** Information given follows **

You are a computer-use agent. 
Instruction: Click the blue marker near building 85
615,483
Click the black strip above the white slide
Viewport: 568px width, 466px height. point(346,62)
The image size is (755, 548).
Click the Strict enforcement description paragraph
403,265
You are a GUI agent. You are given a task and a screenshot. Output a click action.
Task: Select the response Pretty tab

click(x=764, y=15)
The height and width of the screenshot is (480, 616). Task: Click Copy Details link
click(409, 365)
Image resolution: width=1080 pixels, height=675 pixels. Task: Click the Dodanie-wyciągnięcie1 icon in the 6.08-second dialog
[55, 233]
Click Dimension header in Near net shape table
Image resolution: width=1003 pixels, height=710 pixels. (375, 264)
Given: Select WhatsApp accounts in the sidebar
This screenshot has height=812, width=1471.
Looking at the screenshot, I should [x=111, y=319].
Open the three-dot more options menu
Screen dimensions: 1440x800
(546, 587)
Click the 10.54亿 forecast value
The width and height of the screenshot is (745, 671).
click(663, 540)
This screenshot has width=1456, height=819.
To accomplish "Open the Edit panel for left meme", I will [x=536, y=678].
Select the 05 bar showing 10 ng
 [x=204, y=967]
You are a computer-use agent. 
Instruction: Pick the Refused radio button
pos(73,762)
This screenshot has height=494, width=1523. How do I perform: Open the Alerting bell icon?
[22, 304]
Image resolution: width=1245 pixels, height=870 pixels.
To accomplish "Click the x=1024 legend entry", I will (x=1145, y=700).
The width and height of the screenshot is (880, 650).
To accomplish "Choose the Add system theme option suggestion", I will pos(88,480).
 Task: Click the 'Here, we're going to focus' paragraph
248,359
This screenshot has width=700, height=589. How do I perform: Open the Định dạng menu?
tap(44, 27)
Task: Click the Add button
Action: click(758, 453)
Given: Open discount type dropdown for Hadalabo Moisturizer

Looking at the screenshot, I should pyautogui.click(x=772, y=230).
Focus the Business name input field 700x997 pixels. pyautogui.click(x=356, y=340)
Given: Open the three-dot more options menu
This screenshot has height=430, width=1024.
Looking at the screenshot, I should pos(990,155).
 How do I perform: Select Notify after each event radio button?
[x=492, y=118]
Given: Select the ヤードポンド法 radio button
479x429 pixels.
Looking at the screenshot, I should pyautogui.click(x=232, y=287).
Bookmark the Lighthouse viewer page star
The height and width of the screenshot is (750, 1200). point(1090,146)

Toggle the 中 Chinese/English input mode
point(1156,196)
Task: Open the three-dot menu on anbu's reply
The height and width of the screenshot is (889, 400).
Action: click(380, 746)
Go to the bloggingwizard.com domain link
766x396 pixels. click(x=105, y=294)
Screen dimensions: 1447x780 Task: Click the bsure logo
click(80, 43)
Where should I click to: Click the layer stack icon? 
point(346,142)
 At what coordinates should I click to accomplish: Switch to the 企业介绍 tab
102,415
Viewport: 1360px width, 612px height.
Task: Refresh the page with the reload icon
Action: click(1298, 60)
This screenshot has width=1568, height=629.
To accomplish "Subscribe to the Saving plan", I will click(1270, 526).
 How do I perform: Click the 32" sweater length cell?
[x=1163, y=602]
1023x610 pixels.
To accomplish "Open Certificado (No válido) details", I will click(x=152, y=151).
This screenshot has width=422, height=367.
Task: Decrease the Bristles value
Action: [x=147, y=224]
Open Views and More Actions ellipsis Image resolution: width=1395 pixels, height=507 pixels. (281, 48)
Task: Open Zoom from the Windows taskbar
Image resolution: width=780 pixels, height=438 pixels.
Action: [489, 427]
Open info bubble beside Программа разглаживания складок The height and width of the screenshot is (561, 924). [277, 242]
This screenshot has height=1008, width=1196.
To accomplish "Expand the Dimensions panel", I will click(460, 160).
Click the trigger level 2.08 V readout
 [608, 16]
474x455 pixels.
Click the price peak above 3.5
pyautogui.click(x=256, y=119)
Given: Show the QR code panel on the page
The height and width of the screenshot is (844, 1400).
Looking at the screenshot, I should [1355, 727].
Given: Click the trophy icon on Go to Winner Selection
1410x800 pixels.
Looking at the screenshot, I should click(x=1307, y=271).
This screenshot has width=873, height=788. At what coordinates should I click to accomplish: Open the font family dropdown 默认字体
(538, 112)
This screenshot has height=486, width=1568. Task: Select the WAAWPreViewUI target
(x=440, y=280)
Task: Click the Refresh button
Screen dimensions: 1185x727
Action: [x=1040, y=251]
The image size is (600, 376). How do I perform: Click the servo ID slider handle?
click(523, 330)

** End of Information given **

- **Your objective**: Using the records above, output exactly the lines from the first through the line that contains "Click the 10.54亿 forecast value", with both of those included.

- **Exercise response**:
You are a computer-use agent. 
Instruction: Click the blue marker near building 85
615,483
Click the black strip above the white slide
Viewport: 568px width, 466px height. point(346,62)
The image size is (755, 548).
Click the Strict enforcement description paragraph
403,265
You are a GUI agent. You are given a task and a screenshot. Output a click action.
Task: Select the response Pretty tab

click(x=764, y=15)
The height and width of the screenshot is (480, 616). Task: Click Copy Details link
click(409, 365)
Image resolution: width=1080 pixels, height=675 pixels. Task: Click the Dodanie-wyciągnięcie1 icon in the 6.08-second dialog
[55, 233]
Click Dimension header in Near net shape table
Image resolution: width=1003 pixels, height=710 pixels. (375, 264)
Given: Select WhatsApp accounts in the sidebar
This screenshot has height=812, width=1471.
Looking at the screenshot, I should [x=111, y=319].
Open the three-dot more options menu
Screen dimensions: 1440x800
(546, 587)
Click the 10.54亿 forecast value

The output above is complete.